_Task instructions_
a) In the article about breaking the no contact rule, which stage of the ex's will attempts to reconcile disrupt?
b) Write the next part of the article about breaking the no contact rule, picking up after its last sentence.

_Selected passage_
+++

I Broke The No Contact Rule And He Replied

I broke the no contact rule and he replied

Breaking no contact is seldom the right thing to do. Most of the time, it gives you the opposite of the desired results. Instead of telling your ex that you respect his decisions, feelings, and expectations, you overwhelm your ex with expectations of your own and make your ex focus on you rather than himself.

Your demeanor conveys the message that you’re unhappy with the breakup and that you need your ex to talk to you, explain things, like you as a person, love you as a partner, and provide reassurance. The more hurt, nostalgic, scared, and emotional you appear, the more likely it is that your ex will notice your highly emotional state and respond to it.

Your ex could respond in many ways. But if you openly reveal your feelings and expectations, you can probably expect your ex to be direct, impatient, angry, and disrespectful. You won’t like what your ex says and especially how your ex says it because your ex will feel that you’re asking for way more than he is capable of giving.

Your ex’s response, of course, also depends on his personality, perception of you, and ways he deals with negative feelings and situations in general.

If you appear highly anxious and hint at getting back together, your ex will see that you’re not ready to chat and that you broke the silence just to receive validation and help yourself feel better. That will make your ex feel trapped and tempted to tell you or show you that you’re not on the same page.

Once your ex reveals that he has no romantic regrets and interest in reconnecting as partners, you’ll feel rejected once more and find it even harder to detach and heal. On top of that, you’ll blame yourself for displaying unappealing traits and pushing your ex further away.

That’s why you must be extra careful not to break no contact for no reason or for reasons only you care about. You must remember that any attempts to change your ex’s feelings and reconcile will disrupt your ex’s relief/elation stage and increase the chance of receiving unwanted responses. Those responses will likely affect your self-esteem, guilt, and healing.

+++

_Source material_
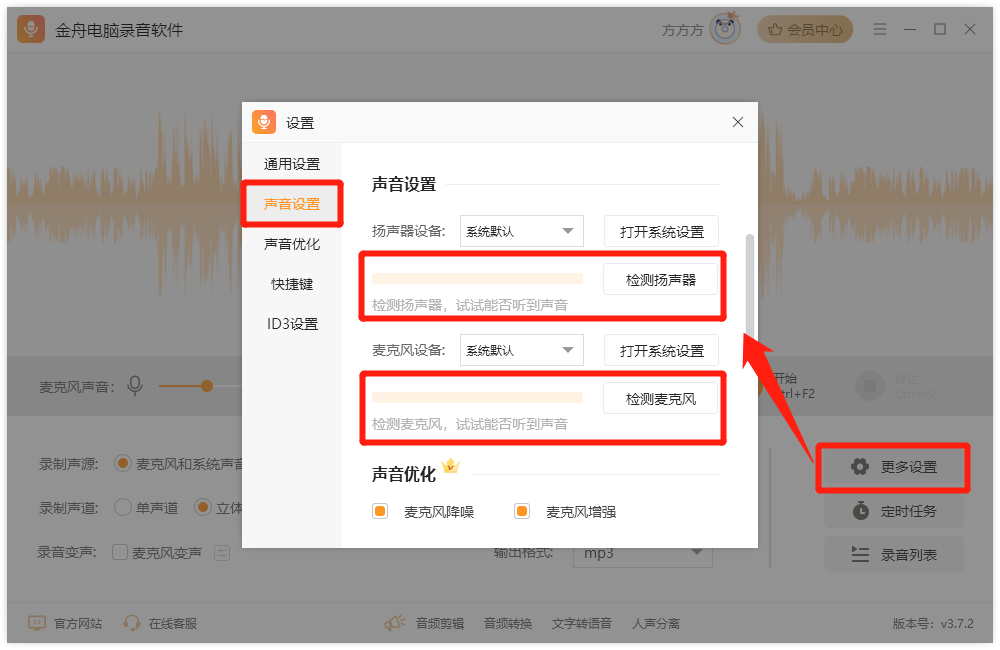The image size is (1000, 650).
Task: Click 检测扬声器 button
Action: coord(660,280)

+++

_Responses_
a) The relief/elation stage.

b)
If you’re not ready for that to happen, you shouldn’t break no contact and hope for the best. You should remember that dumpers need space and that they will likely react negatively if they feel pressured to do things they don’t want to do. Dumpers don’t feel connected to dumpees and have no romantic expectations. That’s why they respond honestly and brutally when dumpees need them the most.

So consider the consequences of breaking no contact when you feel a strong urge to receive your ex’s care and affection. Think about how your ex will feel if he isn’t ready to talk—and also how you will feel. If things don’t go how you want them to go, you could get seriously hurt. So much so that you fall into depression and need professional help to get out of it.

However, if you’ve already broken no contact and received a neutral or positive response, then you may want to handle the situation confidently and get the most out of it. Provided you’re still talking, catch up quickly and avoid asking questions whose answers you don’t want to hear. Don’t ask your ex if he is dating anyone and if your ex is happy.

Even if your ex’s dating life is all you think about, you don’t want the truth to that question. The truth could destroy your hope and seriously hurt you. It’s better to refrain from asking private questions and remain oblivious. Ignorance is bliss, whereas information about your ex’s life releases crazy amounts of cortisol into your brain.

It makes you question your worth and purpose.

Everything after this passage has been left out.